O crescimento do comércio virtual no Brasil
Enviada em 30/09/2020
Defronte ao atual cenário pandêmico e restritivo que o mundo se vê, o mundo digital está mais ativo do que nunca. Neste ano, inúmeros profissionais aderiram ao home office e estudantes, ao agora popular EAD. Contudo, pessoas também buscam algum lazer. De jogos, notícias ou mesmo cursos, as compras online, de fato, alavancaram um superfaturamento para lojas virtuais. Mas, até onde tal consumismo deliberado é inofensivo?
Segundo dados da semestral Webshoppers (Ebit), só no Brasil, os faturamentos de e-commerce chegaram a 60 bilhões de reais em 2020, graças a quase 150 mil pedidos realizados. Em situação de isolamento social, muita gente se redescobriu quanto a gostos, estilo, hobbies… por isso, essas pessoas acabam gastando dinheiro até o ponto de satisfação, renovação de algum modo.
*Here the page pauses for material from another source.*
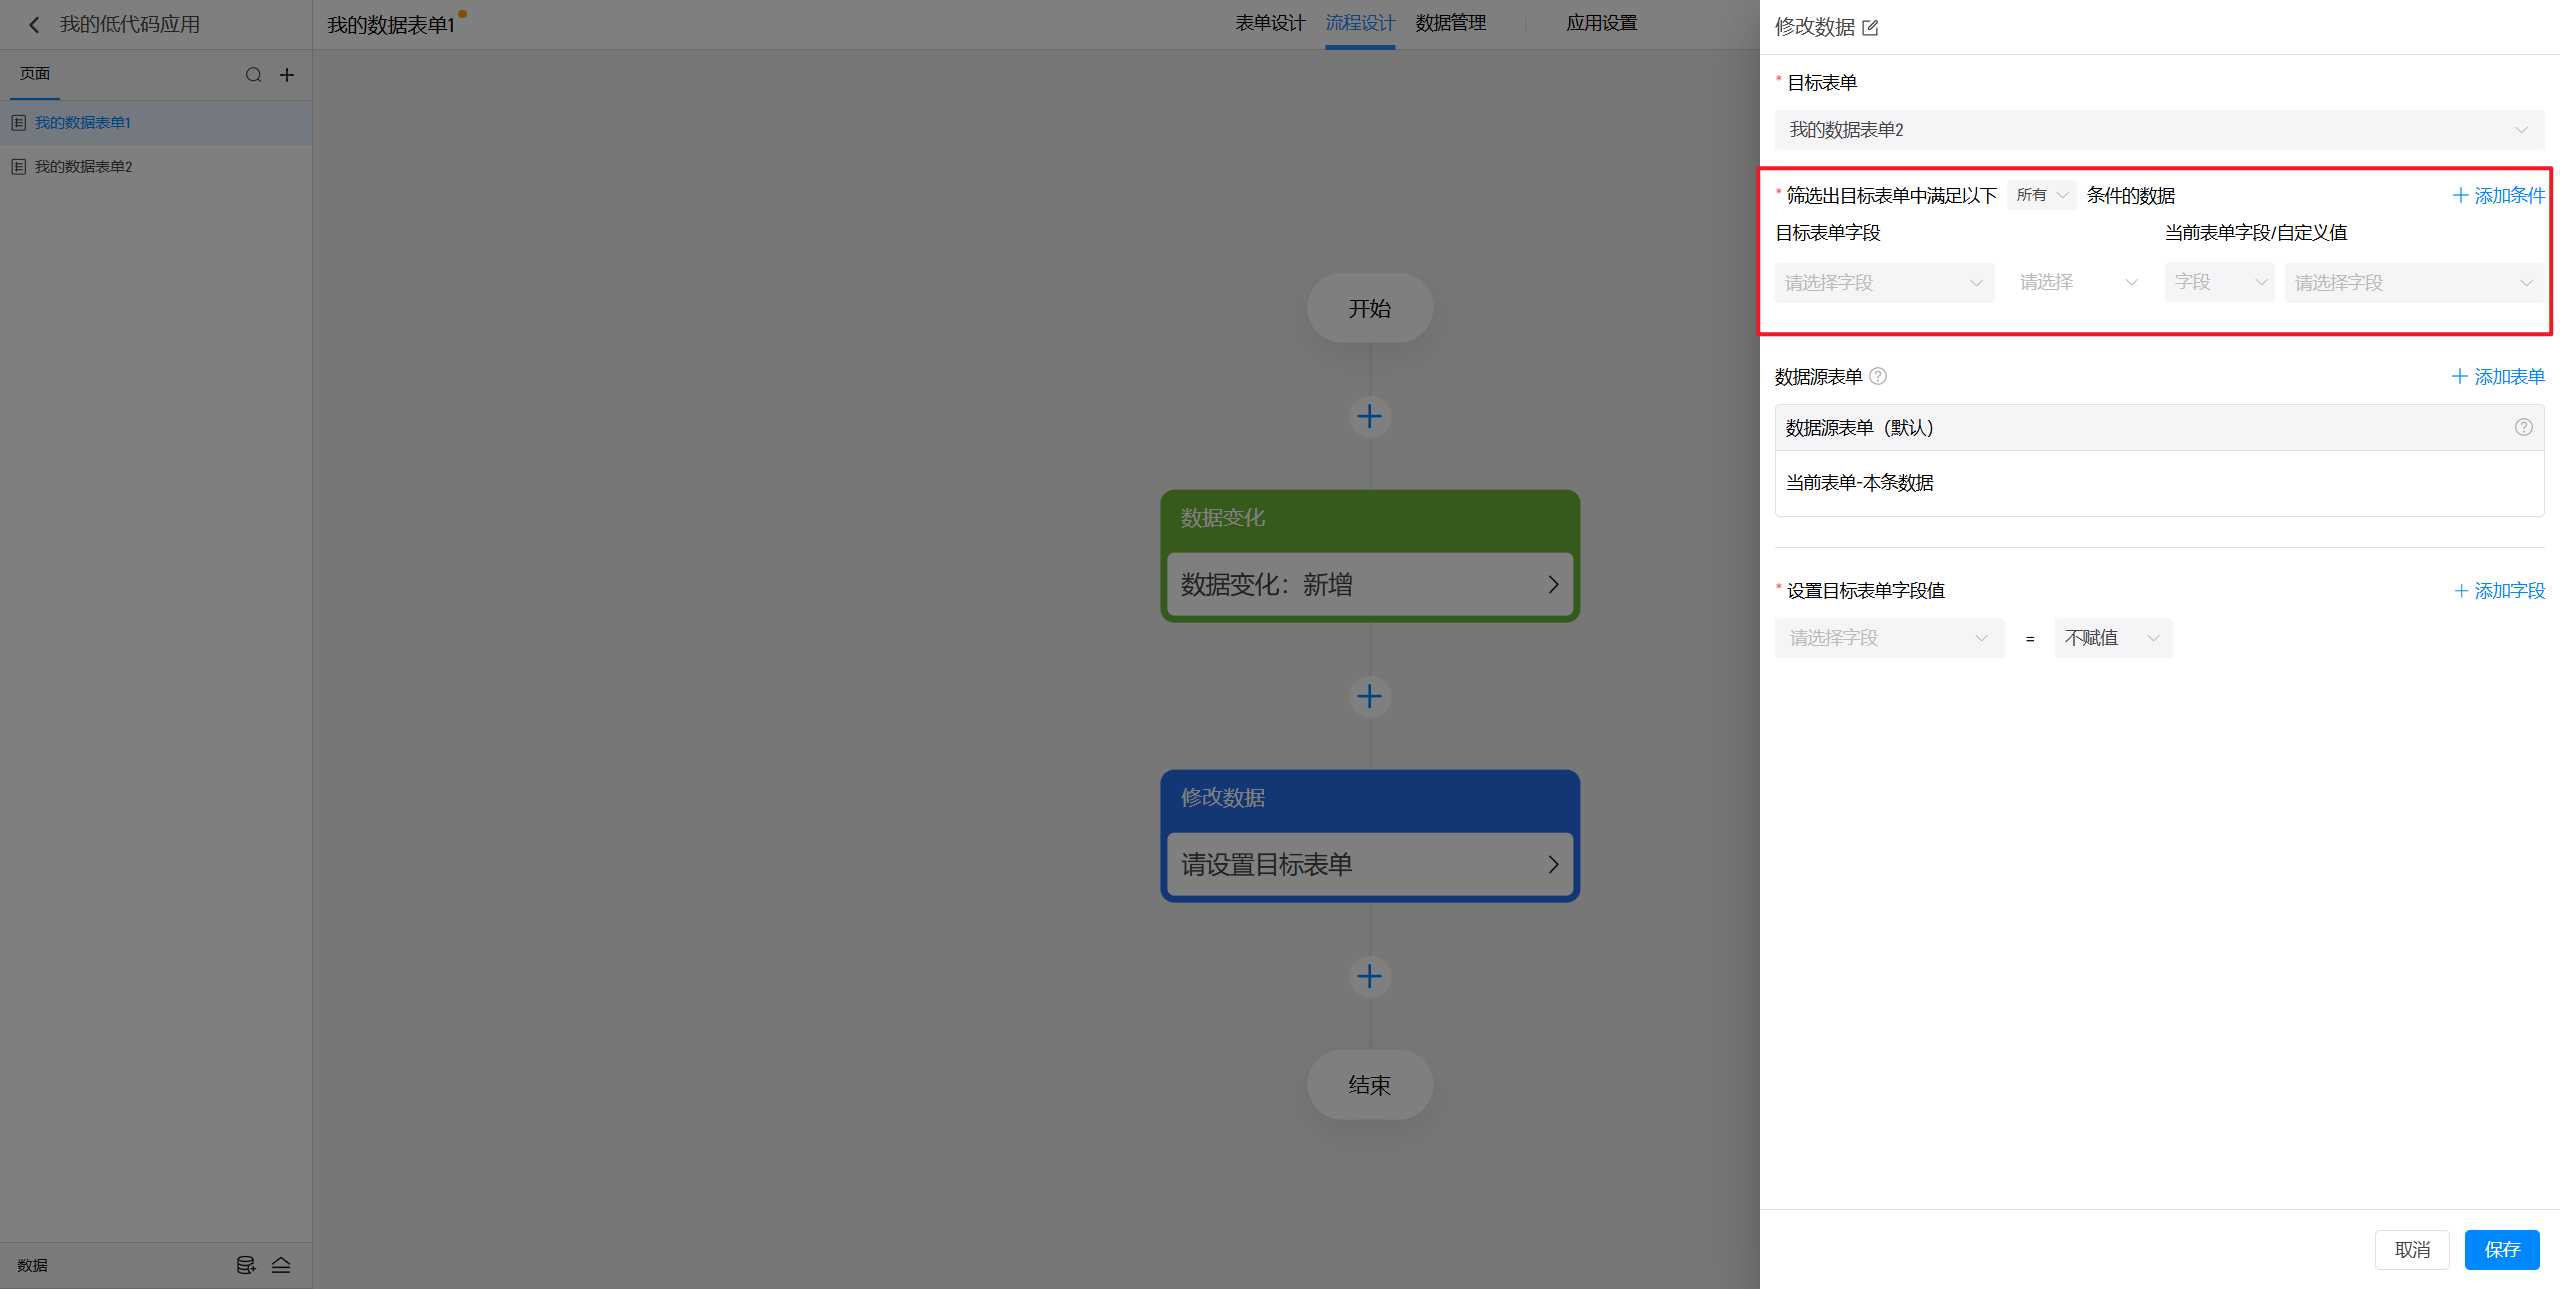
Task: Expand the 请选择字段 dropdown under 目标表单字段
Action: pos(1883,283)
O resultado, entretanto e majoritariamente, é de desmedido consumismo, que pode ser grave ao financeiro e até à saúde dos compradores.
Outra problemática, também relacionada à saúde, é sobre a excessiva exposição à luz azul da maioria dos eletrônicos, que acarreta disfunções como deficiência visual ou mesmo problemas de pele. A postura ereta (ideal) também é comprometida, tendo em vista as horas ininterruptas ao computador. Esses e mais tantos outros pontos devem ser medidos e solucionados.
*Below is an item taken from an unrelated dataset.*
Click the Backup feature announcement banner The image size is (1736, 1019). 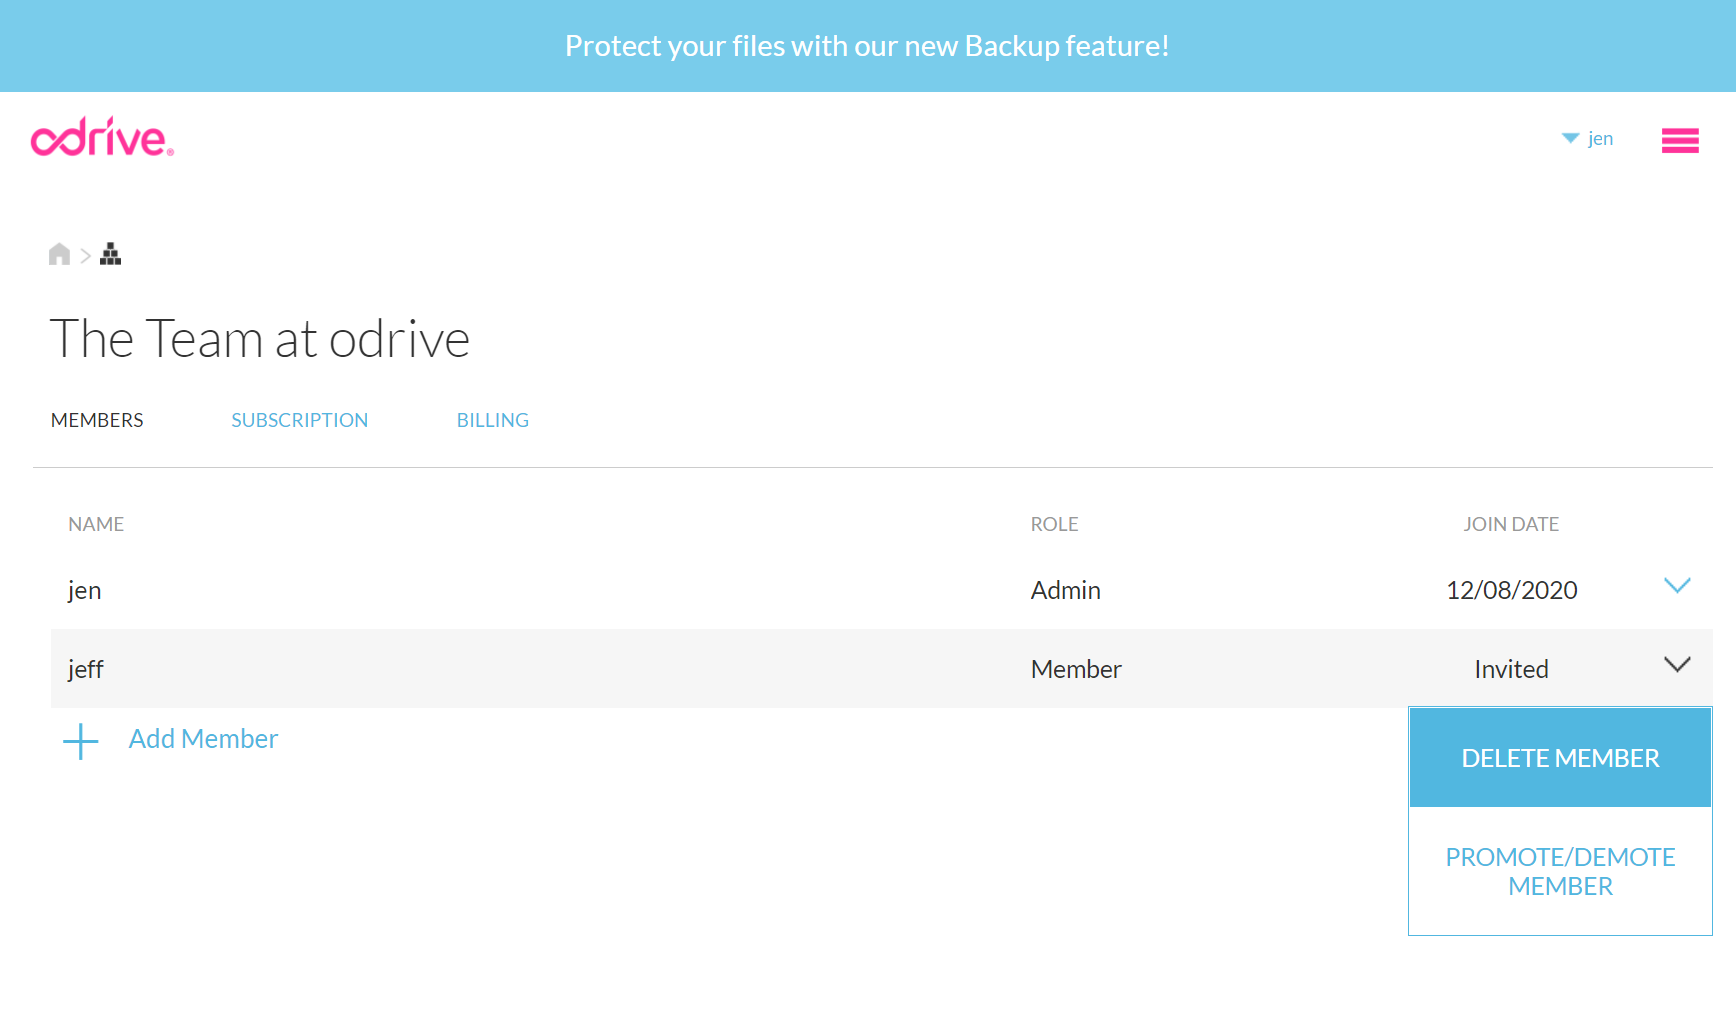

Portanto, campanhas via online oriundas das empresas aos empregados, escolas aos alunos, visem que apresentar alternativas de como melhor aproveitar o tempo em isolamento, garantindo produtividade seriam mui valorosas. O Ministério da Saúde, no caso do Brasil, ou mesmo as lojas em parceria com grandes corporações, poderiam dispor métodos legítimos de driblar a ansiedade, sedentarismo ou ociosidade e manter uma rotina saudável aos cidadãos. Dessa forma, encarar os desafios em meio ao afastamento poderia tornar um tanto mais possível e mero a muitos povos.